### Given data
::::::::
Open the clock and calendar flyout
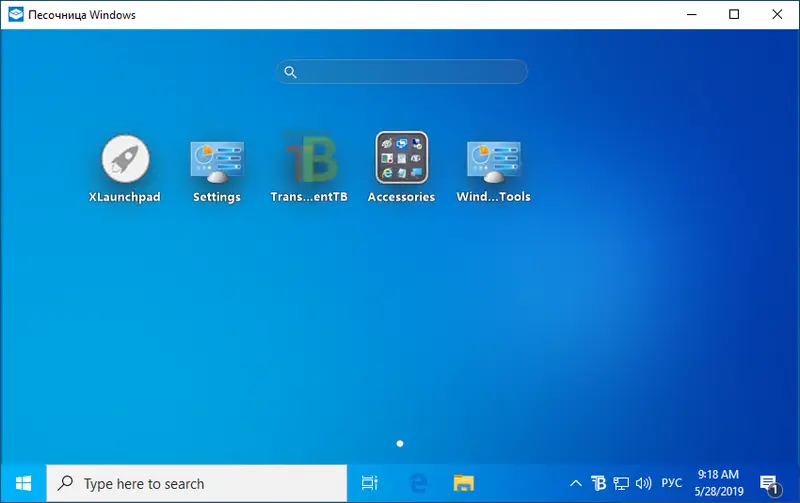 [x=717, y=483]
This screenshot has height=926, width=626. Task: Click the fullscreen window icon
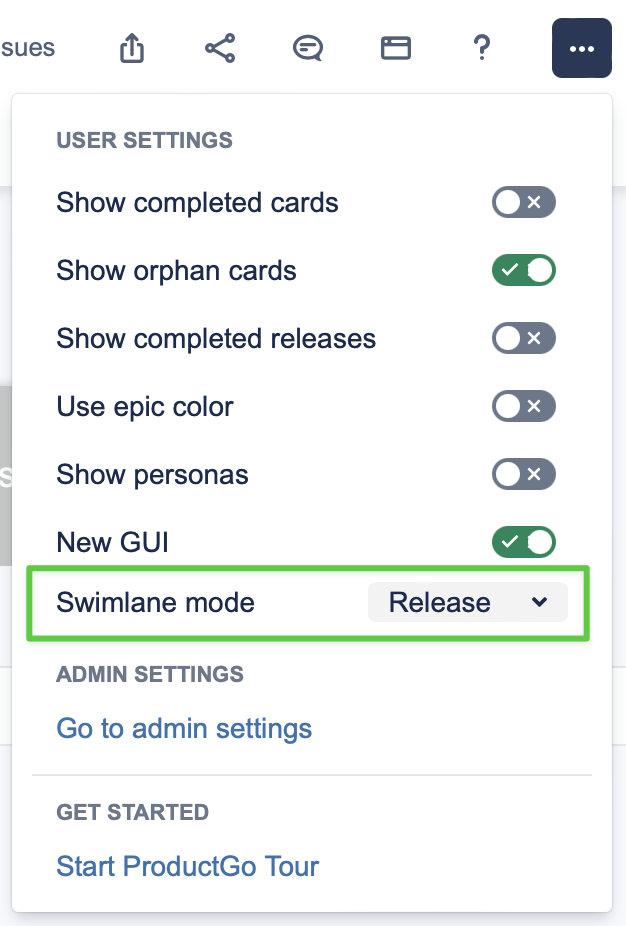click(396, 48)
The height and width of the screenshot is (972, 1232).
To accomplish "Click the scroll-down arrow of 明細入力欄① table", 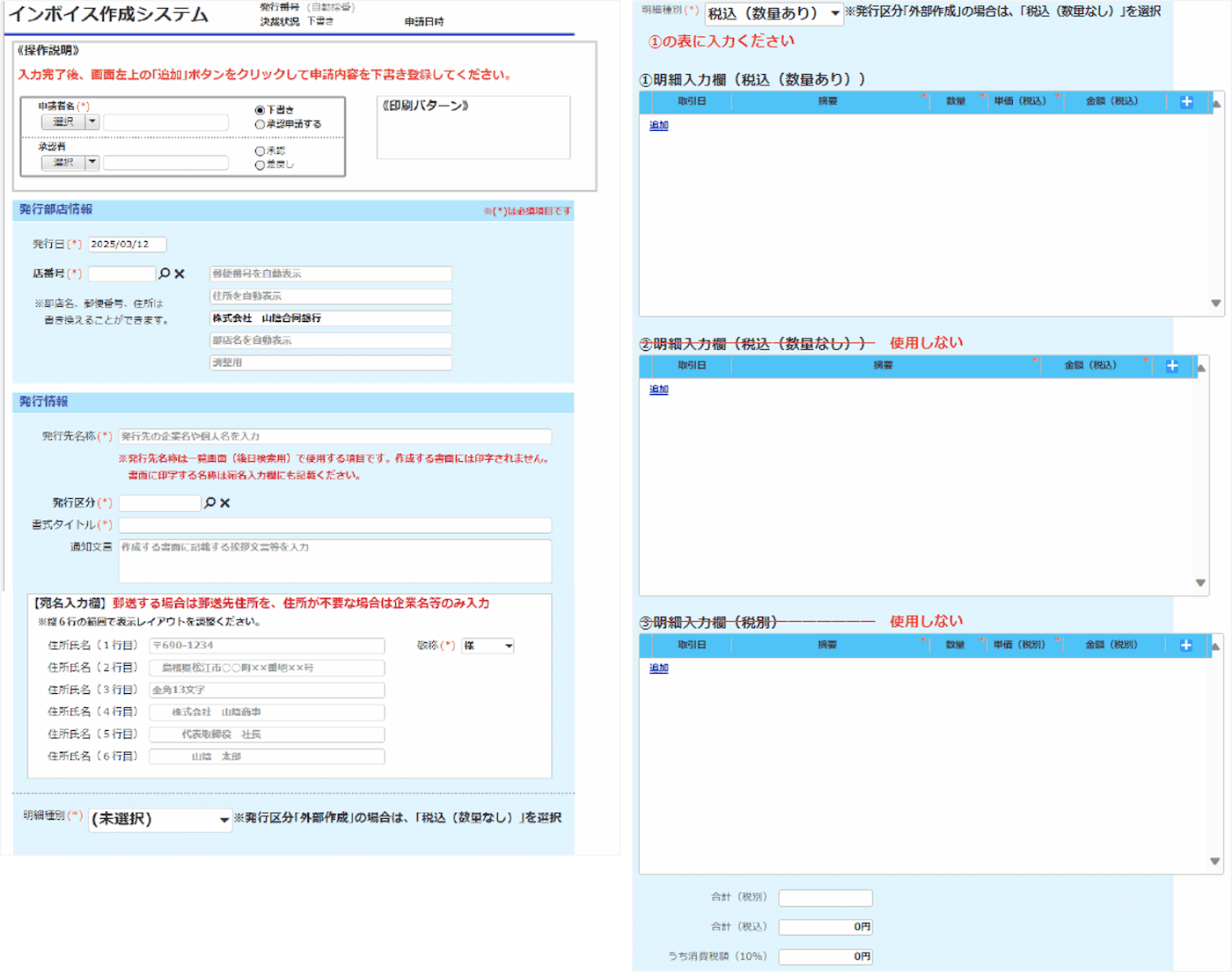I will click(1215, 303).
::::::::
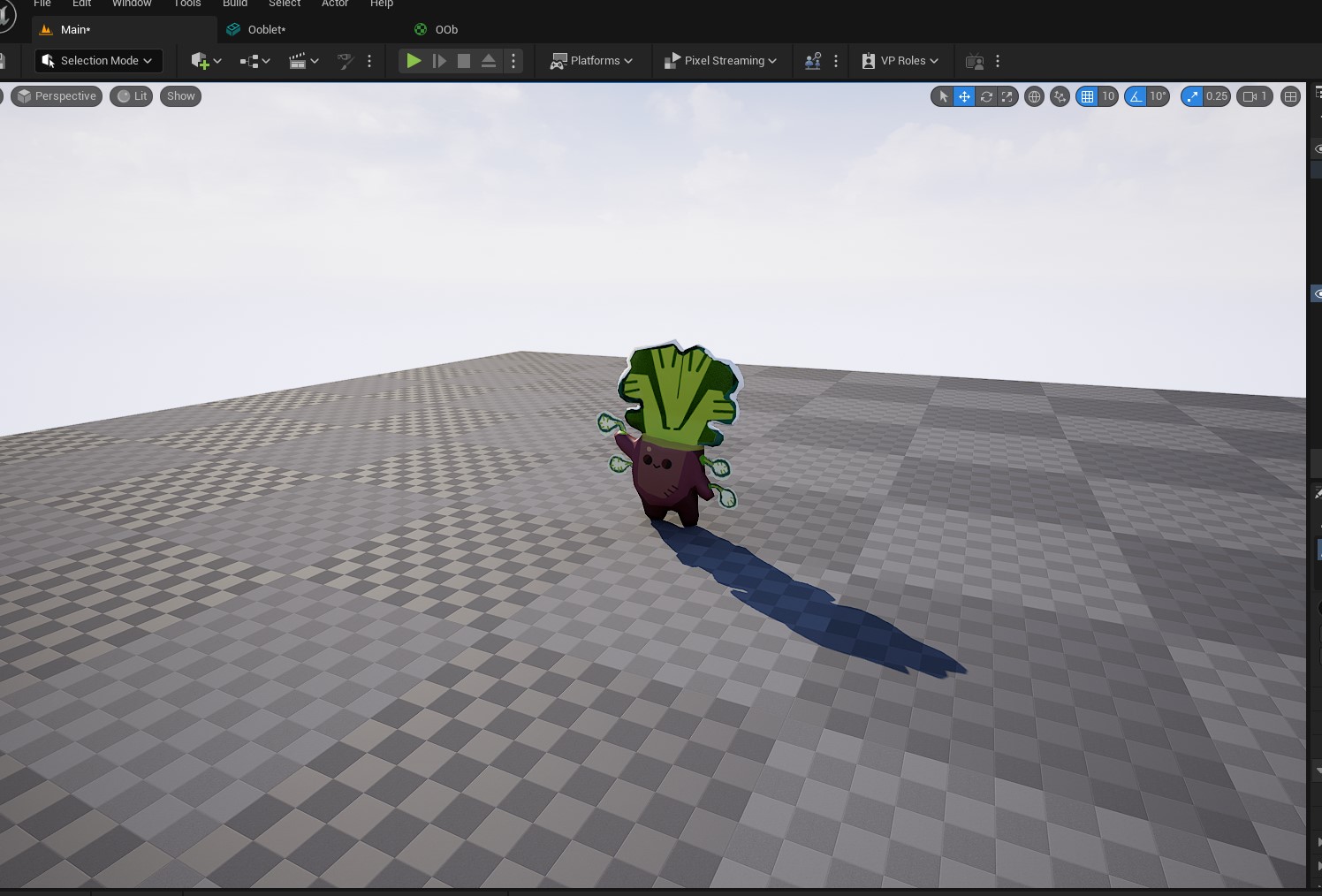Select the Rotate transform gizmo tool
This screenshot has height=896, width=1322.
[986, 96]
::::::::
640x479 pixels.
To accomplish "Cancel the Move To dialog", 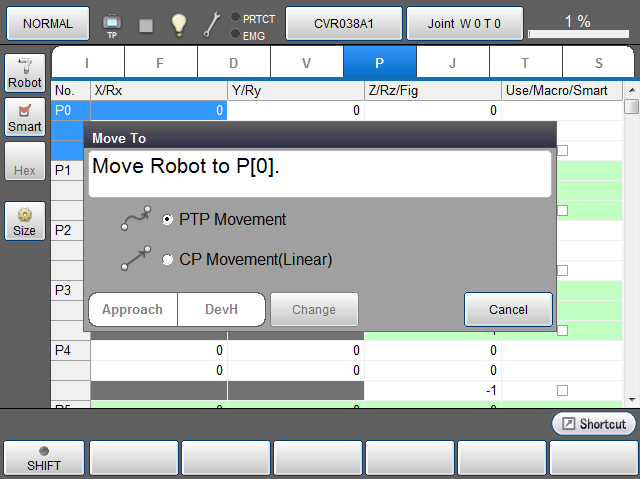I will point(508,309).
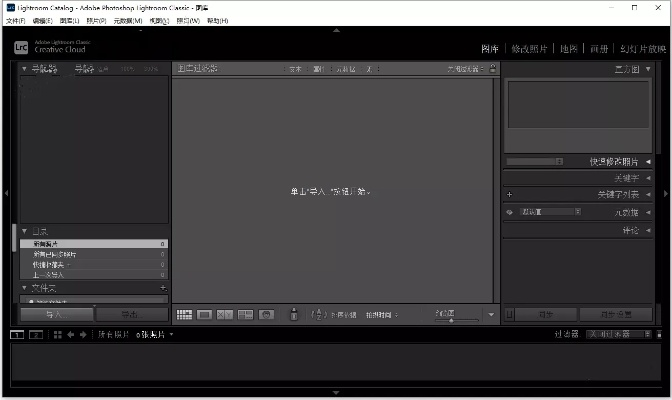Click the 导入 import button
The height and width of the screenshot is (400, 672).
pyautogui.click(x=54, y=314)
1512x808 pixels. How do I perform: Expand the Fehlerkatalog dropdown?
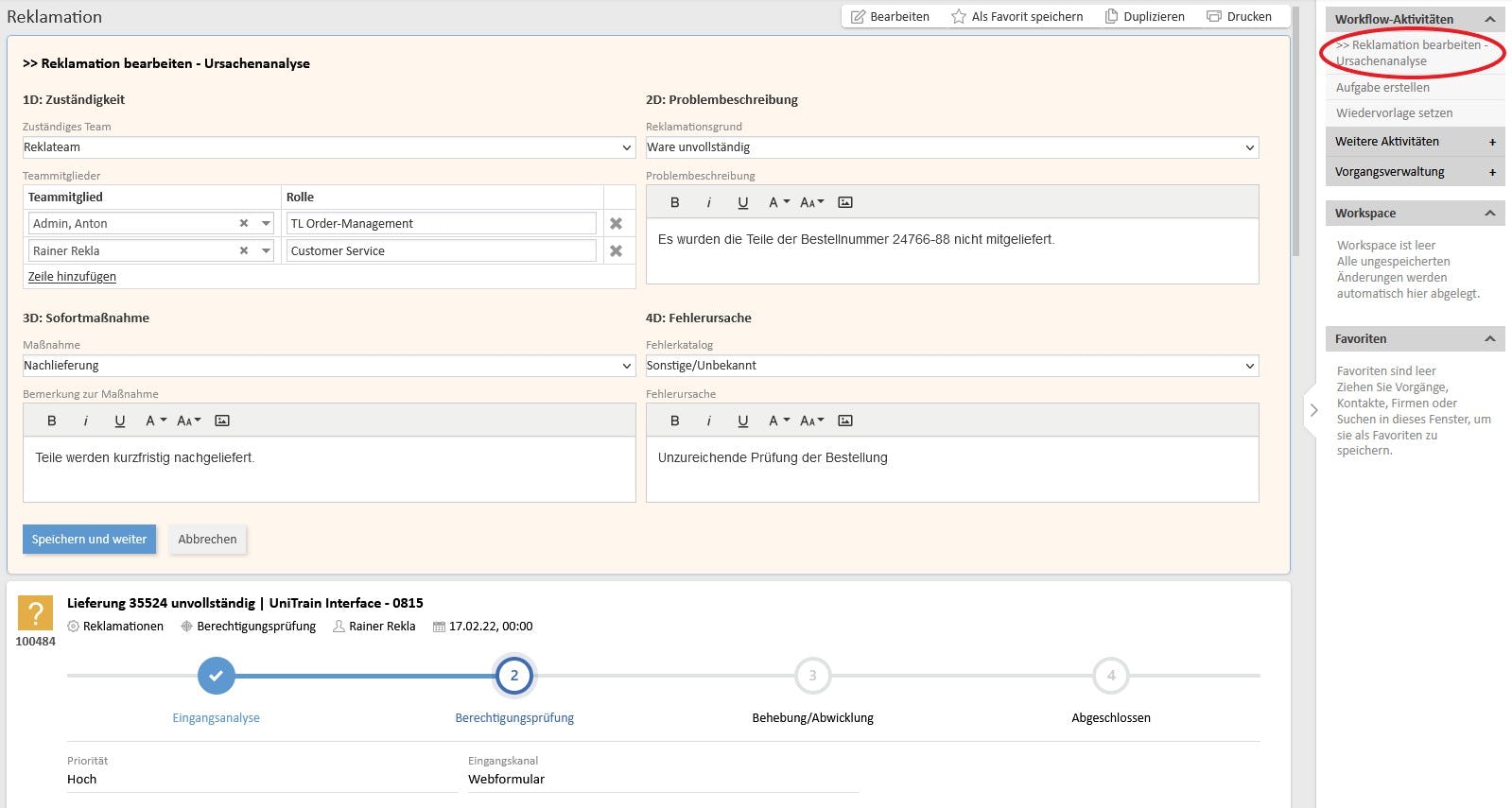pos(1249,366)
::::::::
### Written problem
Output the listing lines from the one containing "1512x808 pixels. How" through the one containing "pos(1249,366)", unchanged and with both of those lines included. Leave the pictures out.

### Answer to the task
1512x808 pixels. How do I perform: Expand the Fehlerkatalog dropdown?
pos(1249,366)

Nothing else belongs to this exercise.